Any diet below 55 in this category is considered a good choice for diabetics and mango has a glycemic index number of 51, which technically makes it a low GI food.
But keep in mind that people’s psychological reactions to food may vary, although mango may be a healthy choice, it is important to see how much can be included in the diet.
How to make mango better for diabetics?
If you are diabetic and want to include mango in your diet, you can use various methods to prevent your blood sugar levels from rising.
The best way to minimize its effects on blood sugar is to avoid eating too many mangoes at a time.
Foods high in starch or carbohydrates, including mangoes, are likely to raise blood sugar levels, but that doesn’t mean they shouldn’t be part of the diet.
15 grams of carbohydrates from any diet at a time is not considered harmful and half a cup or 82 grams of chopped mango contains 12.5 grams of carbohydrates.
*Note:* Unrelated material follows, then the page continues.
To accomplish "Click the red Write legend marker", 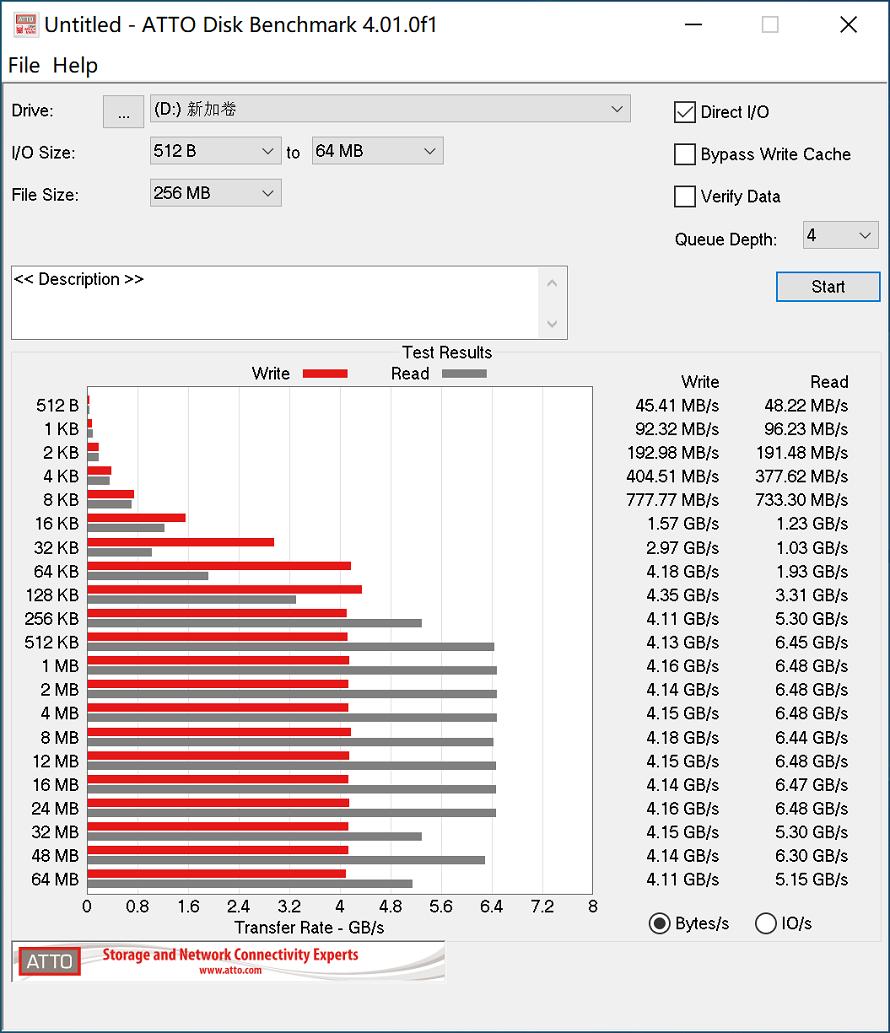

If you are diabetic, eat half a cup or 82 grams of mango, in the beginning, to see what effect it has on your blood sugar, then you can gradually increase the amount of fruit to find out which amount is better for you.
Another way is to make protein a part of the diet. Like fibre, protein is a component that helps prevent blood sugar levels from rising.
Mangoes contain fibre but not much protein, so eating a protein-rich diet like a boiled egg, a piece of cheese or a handful of nuts with mango can help maintain sugar level.
Just keep in mind that no matter what the diet is, it is better to eat it in moderation and for diabetics or healthy people, eating too much mango can do harm. So make it a habit to eat a certain amount of food.